▶ **What the exercise asks**: Please copy the data shown below, word for word.

▶ **Records shown**:
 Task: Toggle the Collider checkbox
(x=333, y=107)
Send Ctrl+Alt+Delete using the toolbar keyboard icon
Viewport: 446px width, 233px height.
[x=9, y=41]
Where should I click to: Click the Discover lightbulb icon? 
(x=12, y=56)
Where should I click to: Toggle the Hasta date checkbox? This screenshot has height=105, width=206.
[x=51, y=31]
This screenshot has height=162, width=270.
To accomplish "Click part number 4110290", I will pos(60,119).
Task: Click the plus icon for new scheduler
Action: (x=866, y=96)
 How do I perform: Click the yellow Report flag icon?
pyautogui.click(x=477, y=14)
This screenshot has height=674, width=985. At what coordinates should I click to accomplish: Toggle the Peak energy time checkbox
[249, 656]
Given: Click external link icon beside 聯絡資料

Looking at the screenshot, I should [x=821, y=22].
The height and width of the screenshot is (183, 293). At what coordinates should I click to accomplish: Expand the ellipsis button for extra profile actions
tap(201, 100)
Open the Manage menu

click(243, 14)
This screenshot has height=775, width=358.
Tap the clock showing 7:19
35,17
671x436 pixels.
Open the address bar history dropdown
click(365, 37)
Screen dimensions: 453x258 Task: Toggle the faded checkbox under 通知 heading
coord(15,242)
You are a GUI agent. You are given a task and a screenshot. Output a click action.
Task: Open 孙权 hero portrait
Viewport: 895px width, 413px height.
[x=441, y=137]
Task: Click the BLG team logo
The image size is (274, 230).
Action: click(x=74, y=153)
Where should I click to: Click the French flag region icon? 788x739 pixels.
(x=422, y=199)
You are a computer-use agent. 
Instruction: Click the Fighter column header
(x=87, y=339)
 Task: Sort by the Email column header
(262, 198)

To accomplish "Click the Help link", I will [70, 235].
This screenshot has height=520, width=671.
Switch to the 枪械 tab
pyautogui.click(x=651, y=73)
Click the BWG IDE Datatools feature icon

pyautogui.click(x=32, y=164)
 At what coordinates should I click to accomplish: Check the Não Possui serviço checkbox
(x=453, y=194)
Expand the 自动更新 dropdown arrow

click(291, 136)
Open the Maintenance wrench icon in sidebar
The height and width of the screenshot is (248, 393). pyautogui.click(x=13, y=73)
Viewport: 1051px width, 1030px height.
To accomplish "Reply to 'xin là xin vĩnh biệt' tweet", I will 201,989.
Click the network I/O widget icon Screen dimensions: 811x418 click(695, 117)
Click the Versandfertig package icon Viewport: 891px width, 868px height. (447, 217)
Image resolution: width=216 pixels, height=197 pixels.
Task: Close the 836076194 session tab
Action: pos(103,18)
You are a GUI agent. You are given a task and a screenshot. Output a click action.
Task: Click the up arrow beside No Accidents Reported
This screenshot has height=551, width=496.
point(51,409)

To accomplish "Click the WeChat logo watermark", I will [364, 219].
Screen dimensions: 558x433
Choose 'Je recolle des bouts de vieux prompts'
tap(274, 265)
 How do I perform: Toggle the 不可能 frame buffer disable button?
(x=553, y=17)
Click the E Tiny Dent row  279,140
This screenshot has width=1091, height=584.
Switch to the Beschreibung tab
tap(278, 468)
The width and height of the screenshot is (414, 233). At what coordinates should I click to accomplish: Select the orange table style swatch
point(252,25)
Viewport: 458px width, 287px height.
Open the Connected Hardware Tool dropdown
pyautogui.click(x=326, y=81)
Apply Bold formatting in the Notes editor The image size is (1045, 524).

▶ **Finished task**:
 Task: Toggle the Collider checkbox
(x=333, y=107)
Send Ctrl+Alt+Delete using the toolbar keyboard icon
Viewport: 446px width, 233px height.
[x=9, y=41]
Where should I click to: Click the Discover lightbulb icon? 
(x=12, y=56)
Where should I click to: Toggle the Hasta date checkbox? This screenshot has height=105, width=206.
[x=51, y=31]
This screenshot has height=162, width=270.
To accomplish "Click part number 4110290", I will pos(60,119).
Task: Click the plus icon for new scheduler
Action: (x=866, y=96)
 How do I perform: Click the yellow Report flag icon?
pyautogui.click(x=477, y=14)
This screenshot has height=674, width=985. At what coordinates should I click to accomplish: Toggle the Peak energy time checkbox
[249, 656]
Given: Click external link icon beside 聯絡資料

Looking at the screenshot, I should [x=821, y=22].
The height and width of the screenshot is (183, 293). At what coordinates should I click to accomplish: Expand the ellipsis button for extra profile actions
tap(201, 100)
Open the Manage menu

click(243, 14)
This screenshot has height=775, width=358.
Tap the clock showing 7:19
35,17
671x436 pixels.
Open the address bar history dropdown
click(365, 37)
Screen dimensions: 453x258 Task: Toggle the faded checkbox under 通知 heading
coord(15,242)
You are a GUI agent. You are given a task and a screenshot. Output a click action.
Task: Open 孙权 hero portrait
Viewport: 895px width, 413px height.
[x=441, y=137]
Task: Click the BLG team logo
The image size is (274, 230).
Action: click(x=74, y=153)
Where should I click to: Click the French flag region icon? 788x739 pixels.
(x=422, y=199)
You are a computer-use agent. 
Instruction: Click the Fighter column header
(x=87, y=339)
 Task: Sort by the Email column header
(262, 198)

To accomplish "Click the Help link", I will [70, 235].
This screenshot has height=520, width=671.
Switch to the 枪械 tab
pyautogui.click(x=651, y=73)
Click the BWG IDE Datatools feature icon

pyautogui.click(x=32, y=164)
 At what coordinates should I click to accomplish: Check the Não Possui serviço checkbox
(x=453, y=194)
Expand the 自动更新 dropdown arrow

click(291, 136)
Open the Maintenance wrench icon in sidebar
The height and width of the screenshot is (248, 393). pyautogui.click(x=13, y=73)
Viewport: 1051px width, 1030px height.
To accomplish "Reply to 'xin là xin vĩnh biệt' tweet", I will 201,989.
Click the network I/O widget icon Screen dimensions: 811x418 click(695, 117)
Click the Versandfertig package icon Viewport: 891px width, 868px height. (447, 217)
Image resolution: width=216 pixels, height=197 pixels.
Task: Close the 836076194 session tab
Action: pos(103,18)
You are a GUI agent. You are given a task and a screenshot. Output a click action.
Task: Click the up arrow beside No Accidents Reported
This screenshot has height=551, width=496.
point(51,409)

To accomplish "Click the WeChat logo watermark", I will [364, 219].
Screen dimensions: 558x433
Choose 'Je recolle des bouts de vieux prompts'
tap(274, 265)
 How do I perform: Toggle the 不可能 frame buffer disable button?
(x=553, y=17)
Click the E Tiny Dent row  279,140
This screenshot has width=1091, height=584.
Switch to the Beschreibung tab
tap(278, 468)
The width and height of the screenshot is (414, 233). At what coordinates should I click to accomplish: Select the orange table style swatch
point(252,25)
Viewport: 458px width, 287px height.
Open the Connected Hardware Tool dropdown
pyautogui.click(x=326, y=81)
Apply Bold formatting in the Notes editor The image size is (1045, 524).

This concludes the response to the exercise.